Sample Answer
PMO Assessment and Sustainable Success
Introduction
Project Management Offices (PMOs) are increasingly critical in organisations as strategic enablers for managing complex projects, programmes, and portfolios. To ensure that a PMO remains effective and aligned with organisational goals, it must not only provide technical support but also maintain strong infrastructure through continuous assessment. Project management (PM) assessment, in this context, acts as a foundational tool for infrastructure management, enabling the PMO to evolve, improve, and sustain value delivery. This essay defines PM assessment within PMO infrastructure, outlines its core domains, distinguishes it from project auditing, and uses the TD Bank N.A. enterprise‑wide PMO (2013) case study to illustrate how assessment contributed to growth. Finally, it summarises how PM assessment drives PMO success.
Defining PM Assessment in the Context of PMO Infrastructure
PM assessment refers to the systematic evaluation of a PMO’s capabilities, maturity, structure, processes, and its human and technical resources (The Complete Project Management Office Handbook). In the infrastructure management role of a PMO, assessment is not about checking individual projects but about measuring the PMO’s health as an organisational unit. It evaluates competency, capability, and maturity, in other words, how skilled the PMO team is, how capable the office is of supporting projects, and how mature its frameworks and processes are (Project Management Office Handbook).
Assessment of this kind enables the PMO to set a baseline (where it is now), identify gaps, and plan improvement strategies. Rather than simply reacting to problems, assessments are proactive; they guide long-term development and lay the groundwork for sustainable, strategic support to the business.

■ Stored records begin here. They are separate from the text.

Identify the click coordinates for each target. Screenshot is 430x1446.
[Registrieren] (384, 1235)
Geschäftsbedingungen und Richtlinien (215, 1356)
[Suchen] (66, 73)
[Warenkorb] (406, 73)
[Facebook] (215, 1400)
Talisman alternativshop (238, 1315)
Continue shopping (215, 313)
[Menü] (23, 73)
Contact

Primary Domains of PMO Assessment
To understand what a PMO assessment covers, we can draw on established frameworks and research. According to PMI’s Pulse of the Profession – PMO Frameworks, PMOs typically operate across key domains.

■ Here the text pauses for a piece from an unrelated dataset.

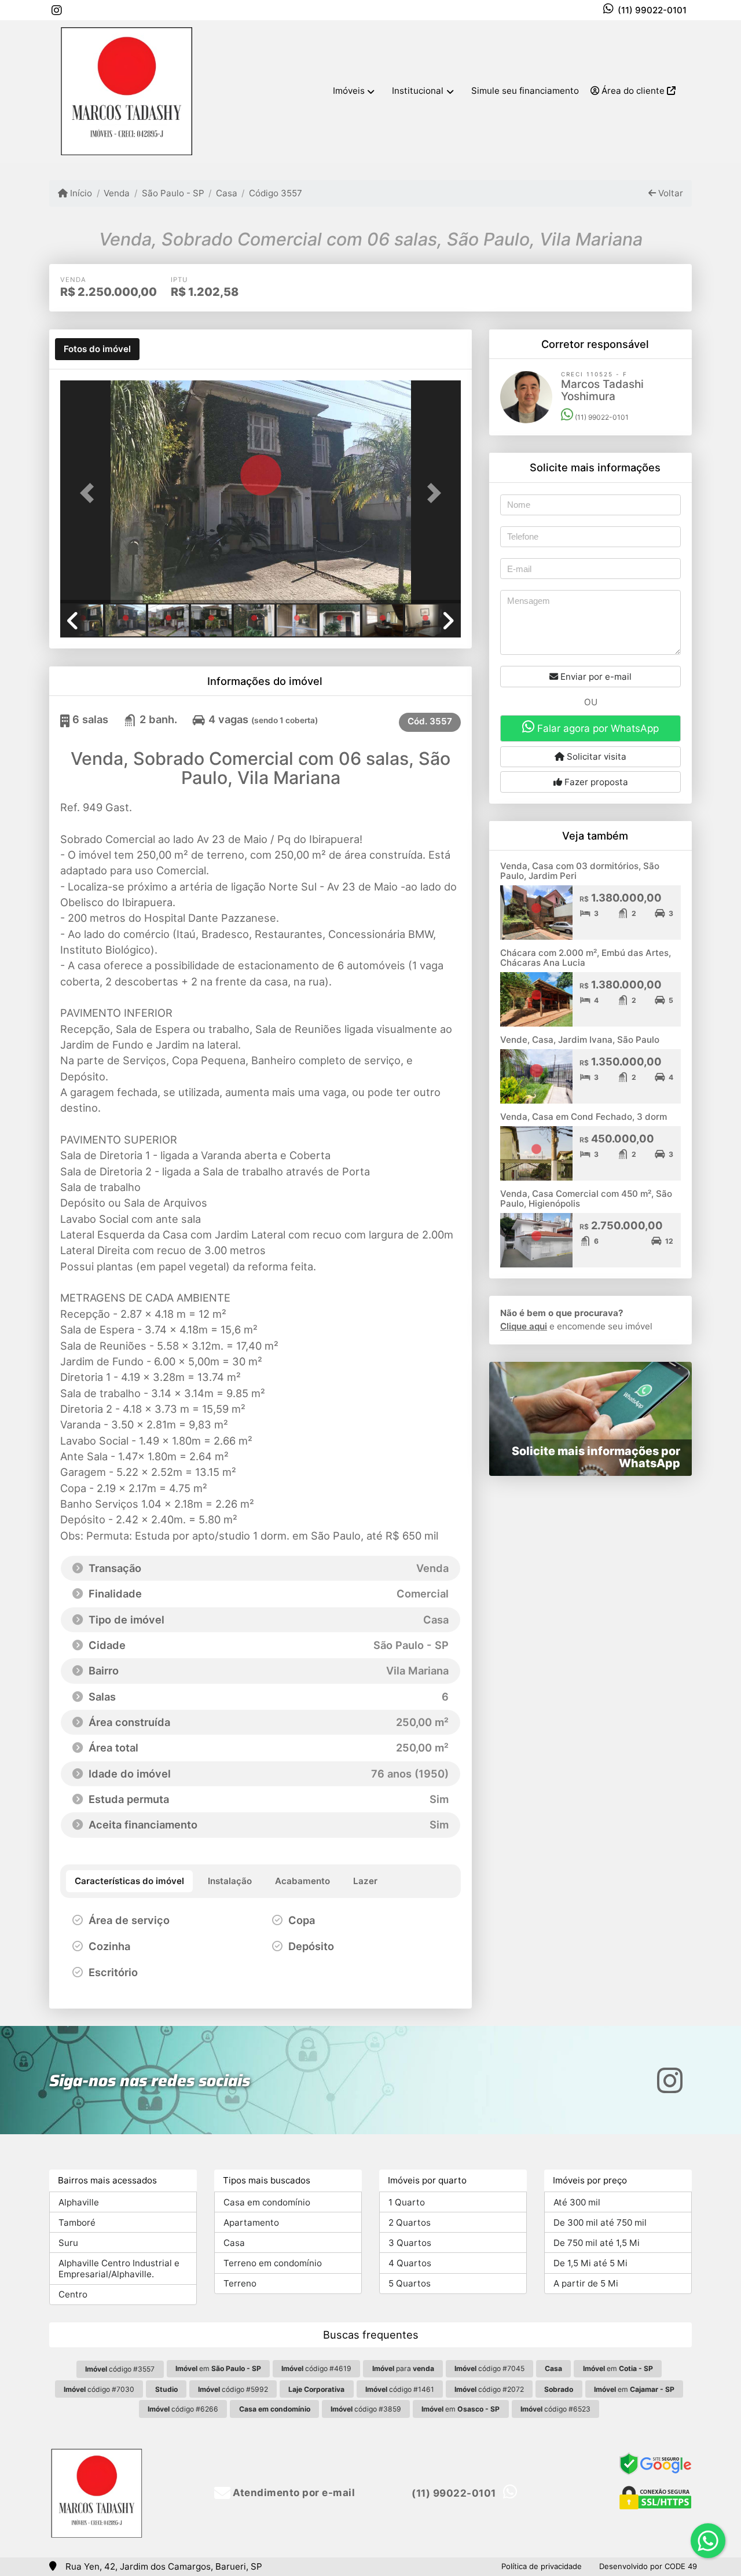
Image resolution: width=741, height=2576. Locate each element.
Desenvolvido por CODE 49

Key domains (or workstreams) for assessment include:
-
Standards, Methodologies, and Processes - How well the PMO defines and maintains project management standards, processes, and metrics.
-
Project / Program Delivery Management - Including resource management, risk management, stakeholder communication, and integration.
-
Portfolio Management - How the PMO aligns projects with strategic priorities, manages investment, and tracks benefits.
-
Talent Management - Training, career paths, PM competency development, and certification.
-
Governance and Performance Management - Reporting, metrics (KPIs), compliance, financial oversight, and escalation.
-
Organisational Change Management - Stakeholder readiness, managing resistance, and communications.
-
Administration and Support - Tools (software), IT support, consulting, and secretarial / administrative help.
-
Knowledge Management - Lessons learned, knowledge sharing, documentation, and intellectual capital.
-
Strategic Planning - Environmental scanning, aligning business goals with PMO initiatives.
In addition, domain models such as PMO‑MI (PMO Maturity & Impact) assess services, structure, integration, and more “tacit” skills (e.g., stakeholder relationships) in a PMO.
These domains give a comprehensive picture: assessing a PMO is not just about checking processes, but also evaluating people, governance, strategy, and knowledge systems.